(PROVIDED RECORDS Opens)
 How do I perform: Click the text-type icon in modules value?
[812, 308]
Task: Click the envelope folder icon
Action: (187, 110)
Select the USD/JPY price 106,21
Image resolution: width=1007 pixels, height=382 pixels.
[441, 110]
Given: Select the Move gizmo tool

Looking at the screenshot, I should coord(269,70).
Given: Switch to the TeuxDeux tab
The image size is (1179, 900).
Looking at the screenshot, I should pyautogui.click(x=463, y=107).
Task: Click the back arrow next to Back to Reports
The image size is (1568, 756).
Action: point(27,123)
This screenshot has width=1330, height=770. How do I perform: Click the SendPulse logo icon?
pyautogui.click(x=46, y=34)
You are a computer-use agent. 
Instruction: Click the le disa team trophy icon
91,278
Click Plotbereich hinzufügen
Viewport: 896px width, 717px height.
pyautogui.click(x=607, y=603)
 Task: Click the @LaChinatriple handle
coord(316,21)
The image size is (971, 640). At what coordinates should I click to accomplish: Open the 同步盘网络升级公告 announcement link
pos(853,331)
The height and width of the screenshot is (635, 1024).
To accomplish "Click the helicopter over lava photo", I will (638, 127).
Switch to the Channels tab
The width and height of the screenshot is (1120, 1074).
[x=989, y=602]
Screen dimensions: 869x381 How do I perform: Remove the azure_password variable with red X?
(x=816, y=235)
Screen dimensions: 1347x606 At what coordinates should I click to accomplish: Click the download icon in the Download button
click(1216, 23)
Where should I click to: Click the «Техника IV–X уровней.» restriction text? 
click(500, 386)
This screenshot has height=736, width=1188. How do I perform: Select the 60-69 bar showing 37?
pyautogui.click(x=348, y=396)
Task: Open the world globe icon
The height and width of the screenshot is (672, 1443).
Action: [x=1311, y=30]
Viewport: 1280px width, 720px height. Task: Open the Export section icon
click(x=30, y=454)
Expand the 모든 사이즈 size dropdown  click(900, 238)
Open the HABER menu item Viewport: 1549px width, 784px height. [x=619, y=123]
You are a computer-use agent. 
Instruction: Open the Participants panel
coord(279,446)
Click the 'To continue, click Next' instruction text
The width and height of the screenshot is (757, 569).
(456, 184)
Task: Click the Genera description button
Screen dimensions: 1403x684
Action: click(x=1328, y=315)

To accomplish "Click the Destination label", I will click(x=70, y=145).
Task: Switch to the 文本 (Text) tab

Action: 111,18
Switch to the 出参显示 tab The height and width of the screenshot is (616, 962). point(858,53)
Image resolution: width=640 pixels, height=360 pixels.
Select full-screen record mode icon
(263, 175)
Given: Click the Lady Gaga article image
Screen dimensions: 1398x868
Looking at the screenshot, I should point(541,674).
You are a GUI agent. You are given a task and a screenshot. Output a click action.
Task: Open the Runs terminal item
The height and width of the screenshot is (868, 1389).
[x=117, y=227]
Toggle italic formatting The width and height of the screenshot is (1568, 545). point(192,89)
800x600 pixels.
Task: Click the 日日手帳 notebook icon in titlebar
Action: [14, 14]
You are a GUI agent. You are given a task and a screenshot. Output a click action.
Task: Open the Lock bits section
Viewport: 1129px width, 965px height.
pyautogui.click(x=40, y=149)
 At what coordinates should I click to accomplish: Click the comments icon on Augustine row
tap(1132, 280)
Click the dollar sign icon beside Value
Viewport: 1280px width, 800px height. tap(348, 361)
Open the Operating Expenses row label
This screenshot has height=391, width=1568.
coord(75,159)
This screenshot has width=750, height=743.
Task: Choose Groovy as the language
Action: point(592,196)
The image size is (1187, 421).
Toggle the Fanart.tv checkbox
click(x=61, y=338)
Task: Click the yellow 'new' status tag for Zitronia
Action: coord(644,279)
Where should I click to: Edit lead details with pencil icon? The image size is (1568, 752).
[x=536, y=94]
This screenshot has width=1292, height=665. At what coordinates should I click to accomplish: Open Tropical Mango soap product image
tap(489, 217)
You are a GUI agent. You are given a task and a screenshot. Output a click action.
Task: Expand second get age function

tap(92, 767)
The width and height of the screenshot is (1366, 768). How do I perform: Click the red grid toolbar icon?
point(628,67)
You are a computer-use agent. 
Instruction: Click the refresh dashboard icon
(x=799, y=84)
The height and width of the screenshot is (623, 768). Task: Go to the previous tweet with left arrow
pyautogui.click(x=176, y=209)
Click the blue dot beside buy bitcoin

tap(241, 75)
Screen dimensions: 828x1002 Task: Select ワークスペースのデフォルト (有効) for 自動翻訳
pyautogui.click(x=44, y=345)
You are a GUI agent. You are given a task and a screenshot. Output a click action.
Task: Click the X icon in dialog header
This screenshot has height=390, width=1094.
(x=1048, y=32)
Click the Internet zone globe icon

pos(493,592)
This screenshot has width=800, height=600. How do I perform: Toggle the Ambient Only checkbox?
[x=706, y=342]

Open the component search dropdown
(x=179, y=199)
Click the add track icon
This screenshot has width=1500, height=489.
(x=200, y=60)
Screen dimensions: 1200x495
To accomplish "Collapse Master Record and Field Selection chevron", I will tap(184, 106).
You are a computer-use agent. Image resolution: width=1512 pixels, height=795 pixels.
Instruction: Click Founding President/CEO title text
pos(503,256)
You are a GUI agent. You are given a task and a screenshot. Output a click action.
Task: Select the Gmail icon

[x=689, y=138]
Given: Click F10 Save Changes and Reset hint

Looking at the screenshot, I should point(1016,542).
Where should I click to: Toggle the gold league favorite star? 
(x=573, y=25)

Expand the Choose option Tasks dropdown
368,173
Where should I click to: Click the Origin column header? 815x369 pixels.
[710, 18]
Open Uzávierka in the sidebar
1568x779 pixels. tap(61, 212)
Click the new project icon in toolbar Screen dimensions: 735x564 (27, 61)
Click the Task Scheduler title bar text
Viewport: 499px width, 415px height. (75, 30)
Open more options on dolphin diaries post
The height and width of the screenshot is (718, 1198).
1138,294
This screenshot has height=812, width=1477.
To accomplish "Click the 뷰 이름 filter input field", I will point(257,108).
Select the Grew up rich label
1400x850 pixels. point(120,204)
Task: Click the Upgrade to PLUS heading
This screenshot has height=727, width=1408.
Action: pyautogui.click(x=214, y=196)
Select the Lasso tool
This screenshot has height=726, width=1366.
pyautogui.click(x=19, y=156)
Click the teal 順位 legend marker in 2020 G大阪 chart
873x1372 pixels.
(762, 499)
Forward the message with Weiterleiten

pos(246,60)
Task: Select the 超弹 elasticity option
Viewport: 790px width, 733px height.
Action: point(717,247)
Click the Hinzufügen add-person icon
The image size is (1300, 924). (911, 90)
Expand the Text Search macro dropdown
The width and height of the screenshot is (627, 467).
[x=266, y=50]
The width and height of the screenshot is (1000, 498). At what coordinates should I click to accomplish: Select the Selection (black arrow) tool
(PROVIDED RECORDS Closes)
§ **EXERCISE AIM**: All that is wanted is a faithful reproduction of the line above with "Given: Click F10 Save Changes and Reset hint", the line with "Click the new", and every line in between.

§ **REPLY**:
Given: Click F10 Save Changes and Reset hint

Looking at the screenshot, I should point(1016,542).
Where should I click to: Toggle the gold league favorite star? 
(x=573, y=25)

Expand the Choose option Tasks dropdown
368,173
Where should I click to: Click the Origin column header? 815x369 pixels.
[710, 18]
Open Uzávierka in the sidebar
1568x779 pixels. tap(61, 212)
Click the new project icon in toolbar Screen dimensions: 735x564 (27, 61)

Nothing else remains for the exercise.